* [HOW TO COMPLETE THIS TASK]:
Reproduce verbatim the stretch of the records from the line containing "pixels, height=600 pixels." through the line containing "The width and height of the screenshot is (532, 521).", including both of those lines and nothing else.
EXTRACTED RECORDS below:
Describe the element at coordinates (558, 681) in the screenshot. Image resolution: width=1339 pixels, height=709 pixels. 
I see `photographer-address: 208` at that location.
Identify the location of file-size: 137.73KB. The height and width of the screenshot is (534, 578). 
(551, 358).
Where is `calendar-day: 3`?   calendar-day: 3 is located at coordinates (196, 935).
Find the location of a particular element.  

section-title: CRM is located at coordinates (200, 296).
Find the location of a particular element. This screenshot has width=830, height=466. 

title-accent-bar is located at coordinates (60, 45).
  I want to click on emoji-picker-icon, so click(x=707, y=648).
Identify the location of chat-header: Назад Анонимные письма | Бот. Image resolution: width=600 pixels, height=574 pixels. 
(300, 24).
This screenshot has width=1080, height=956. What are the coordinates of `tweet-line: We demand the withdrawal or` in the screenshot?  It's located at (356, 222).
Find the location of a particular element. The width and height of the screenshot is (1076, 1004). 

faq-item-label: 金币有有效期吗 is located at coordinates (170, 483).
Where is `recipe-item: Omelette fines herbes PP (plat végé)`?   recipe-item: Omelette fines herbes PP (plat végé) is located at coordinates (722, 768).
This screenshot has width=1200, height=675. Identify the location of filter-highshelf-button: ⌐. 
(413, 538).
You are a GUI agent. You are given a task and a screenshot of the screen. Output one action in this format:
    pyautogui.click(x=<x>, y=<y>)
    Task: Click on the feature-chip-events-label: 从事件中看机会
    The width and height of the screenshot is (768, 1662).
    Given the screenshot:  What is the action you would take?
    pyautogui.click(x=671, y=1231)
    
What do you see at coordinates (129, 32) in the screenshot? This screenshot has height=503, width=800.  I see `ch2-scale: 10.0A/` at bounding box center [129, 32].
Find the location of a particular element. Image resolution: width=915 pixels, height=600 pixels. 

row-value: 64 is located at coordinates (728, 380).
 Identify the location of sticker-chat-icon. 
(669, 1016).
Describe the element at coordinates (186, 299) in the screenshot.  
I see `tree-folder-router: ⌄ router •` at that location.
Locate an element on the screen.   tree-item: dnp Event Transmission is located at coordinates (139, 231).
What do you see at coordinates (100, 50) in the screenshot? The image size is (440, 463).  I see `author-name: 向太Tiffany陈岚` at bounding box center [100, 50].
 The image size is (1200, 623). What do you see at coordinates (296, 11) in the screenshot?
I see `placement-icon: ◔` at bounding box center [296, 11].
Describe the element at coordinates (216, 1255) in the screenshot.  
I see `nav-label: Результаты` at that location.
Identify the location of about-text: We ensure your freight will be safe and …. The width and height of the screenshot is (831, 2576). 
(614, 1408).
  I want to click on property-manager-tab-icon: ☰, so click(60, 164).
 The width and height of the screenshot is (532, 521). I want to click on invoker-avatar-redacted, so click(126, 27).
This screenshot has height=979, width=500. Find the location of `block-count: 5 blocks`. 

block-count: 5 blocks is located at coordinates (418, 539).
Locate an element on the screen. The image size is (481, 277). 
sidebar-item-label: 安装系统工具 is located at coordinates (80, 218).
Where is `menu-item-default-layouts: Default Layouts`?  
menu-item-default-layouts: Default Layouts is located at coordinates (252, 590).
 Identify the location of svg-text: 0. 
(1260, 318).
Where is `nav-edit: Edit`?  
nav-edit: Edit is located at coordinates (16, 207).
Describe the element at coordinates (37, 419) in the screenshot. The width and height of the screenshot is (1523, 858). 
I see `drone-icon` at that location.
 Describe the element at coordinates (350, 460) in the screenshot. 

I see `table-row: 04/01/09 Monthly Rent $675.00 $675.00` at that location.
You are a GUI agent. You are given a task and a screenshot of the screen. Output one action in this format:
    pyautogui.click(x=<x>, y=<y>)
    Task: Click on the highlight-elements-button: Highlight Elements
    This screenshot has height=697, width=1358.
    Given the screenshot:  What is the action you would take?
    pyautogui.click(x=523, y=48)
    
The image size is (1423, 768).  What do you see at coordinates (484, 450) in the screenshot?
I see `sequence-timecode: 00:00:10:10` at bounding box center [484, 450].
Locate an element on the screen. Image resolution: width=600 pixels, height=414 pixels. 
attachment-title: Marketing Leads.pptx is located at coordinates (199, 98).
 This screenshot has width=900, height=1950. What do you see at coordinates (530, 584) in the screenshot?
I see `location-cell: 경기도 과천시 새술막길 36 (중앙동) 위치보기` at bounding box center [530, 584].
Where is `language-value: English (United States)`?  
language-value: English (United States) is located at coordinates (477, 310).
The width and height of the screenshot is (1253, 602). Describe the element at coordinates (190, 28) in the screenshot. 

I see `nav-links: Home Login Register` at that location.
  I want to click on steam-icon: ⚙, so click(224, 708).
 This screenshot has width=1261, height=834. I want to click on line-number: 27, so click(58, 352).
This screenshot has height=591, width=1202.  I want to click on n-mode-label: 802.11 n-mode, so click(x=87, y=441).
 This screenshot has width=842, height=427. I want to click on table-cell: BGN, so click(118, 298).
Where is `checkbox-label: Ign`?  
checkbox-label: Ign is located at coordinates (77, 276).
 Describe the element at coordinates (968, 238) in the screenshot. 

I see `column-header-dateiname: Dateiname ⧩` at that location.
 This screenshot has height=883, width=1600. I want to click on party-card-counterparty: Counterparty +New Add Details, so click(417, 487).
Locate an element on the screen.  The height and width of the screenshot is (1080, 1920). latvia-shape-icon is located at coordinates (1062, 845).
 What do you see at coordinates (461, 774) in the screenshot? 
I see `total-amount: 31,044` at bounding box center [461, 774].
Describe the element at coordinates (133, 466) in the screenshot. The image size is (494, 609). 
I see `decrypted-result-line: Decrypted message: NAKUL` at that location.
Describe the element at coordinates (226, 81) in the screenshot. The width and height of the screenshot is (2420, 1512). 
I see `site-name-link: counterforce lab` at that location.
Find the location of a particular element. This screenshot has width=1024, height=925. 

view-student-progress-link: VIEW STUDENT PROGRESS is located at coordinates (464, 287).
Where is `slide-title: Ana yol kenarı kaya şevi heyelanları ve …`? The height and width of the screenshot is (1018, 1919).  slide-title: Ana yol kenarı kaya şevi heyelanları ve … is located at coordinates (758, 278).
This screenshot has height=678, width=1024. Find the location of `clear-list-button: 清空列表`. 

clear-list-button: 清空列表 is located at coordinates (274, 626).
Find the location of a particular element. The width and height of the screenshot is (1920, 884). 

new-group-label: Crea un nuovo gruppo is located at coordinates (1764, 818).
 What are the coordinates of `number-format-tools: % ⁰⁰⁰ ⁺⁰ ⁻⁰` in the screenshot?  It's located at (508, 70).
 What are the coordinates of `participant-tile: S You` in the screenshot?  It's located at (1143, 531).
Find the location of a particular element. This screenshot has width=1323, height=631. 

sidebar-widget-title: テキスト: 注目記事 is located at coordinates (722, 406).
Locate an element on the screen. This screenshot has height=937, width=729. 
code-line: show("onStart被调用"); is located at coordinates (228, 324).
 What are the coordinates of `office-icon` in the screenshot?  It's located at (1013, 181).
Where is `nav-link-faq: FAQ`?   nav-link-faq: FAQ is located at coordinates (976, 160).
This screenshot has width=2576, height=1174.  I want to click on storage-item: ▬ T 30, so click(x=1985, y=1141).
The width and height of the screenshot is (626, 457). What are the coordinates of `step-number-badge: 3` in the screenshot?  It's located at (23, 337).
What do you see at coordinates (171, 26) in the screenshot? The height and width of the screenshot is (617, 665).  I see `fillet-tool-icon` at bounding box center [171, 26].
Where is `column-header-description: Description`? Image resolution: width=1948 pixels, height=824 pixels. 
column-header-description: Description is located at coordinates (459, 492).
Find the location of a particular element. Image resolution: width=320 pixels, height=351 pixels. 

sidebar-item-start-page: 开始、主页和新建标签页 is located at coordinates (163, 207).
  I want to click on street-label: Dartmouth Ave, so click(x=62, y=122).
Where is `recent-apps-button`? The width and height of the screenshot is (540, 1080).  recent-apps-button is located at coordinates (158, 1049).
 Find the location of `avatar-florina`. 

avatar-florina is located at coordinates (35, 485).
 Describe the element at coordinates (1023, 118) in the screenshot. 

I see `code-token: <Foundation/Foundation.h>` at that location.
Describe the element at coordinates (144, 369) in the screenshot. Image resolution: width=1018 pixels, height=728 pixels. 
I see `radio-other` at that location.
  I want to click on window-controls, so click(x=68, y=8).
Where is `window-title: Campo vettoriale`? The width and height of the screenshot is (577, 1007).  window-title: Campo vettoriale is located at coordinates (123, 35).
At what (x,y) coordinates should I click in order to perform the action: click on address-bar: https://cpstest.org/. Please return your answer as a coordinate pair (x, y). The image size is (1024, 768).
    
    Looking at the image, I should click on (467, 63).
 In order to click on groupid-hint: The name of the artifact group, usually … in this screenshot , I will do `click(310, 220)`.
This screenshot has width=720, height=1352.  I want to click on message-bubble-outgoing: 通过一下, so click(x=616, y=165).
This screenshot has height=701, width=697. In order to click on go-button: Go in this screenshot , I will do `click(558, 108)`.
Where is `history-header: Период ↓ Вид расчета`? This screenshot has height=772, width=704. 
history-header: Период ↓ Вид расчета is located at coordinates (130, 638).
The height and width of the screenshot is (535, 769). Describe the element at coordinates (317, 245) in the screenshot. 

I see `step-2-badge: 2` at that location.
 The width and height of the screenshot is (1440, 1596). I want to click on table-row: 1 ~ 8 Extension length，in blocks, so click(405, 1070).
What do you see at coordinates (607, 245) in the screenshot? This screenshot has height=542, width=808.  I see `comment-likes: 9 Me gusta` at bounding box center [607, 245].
End of EXTRACTED RECORDS.
* [RESULT OF THE EXERCISE]:
Find the location of a particular element. Image resolution: width=915 pixels, height=600 pixels. 

row-value: 64 is located at coordinates (728, 380).
 Identify the location of sticker-chat-icon. 
(669, 1016).
Describe the element at coordinates (186, 299) in the screenshot.  
I see `tree-folder-router: ⌄ router •` at that location.
Locate an element on the screen.   tree-item: dnp Event Transmission is located at coordinates (139, 231).
What do you see at coordinates (100, 50) in the screenshot? The image size is (440, 463).  I see `author-name: 向太Tiffany陈岚` at bounding box center [100, 50].
 The image size is (1200, 623). What do you see at coordinates (296, 11) in the screenshot?
I see `placement-icon: ◔` at bounding box center [296, 11].
Describe the element at coordinates (216, 1255) in the screenshot.  
I see `nav-label: Результаты` at that location.
Identify the location of about-text: We ensure your freight will be safe and …. The width and height of the screenshot is (831, 2576). 
(614, 1408).
  I want to click on property-manager-tab-icon: ☰, so click(60, 164).
 The width and height of the screenshot is (532, 521). I want to click on invoker-avatar-redacted, so click(126, 27).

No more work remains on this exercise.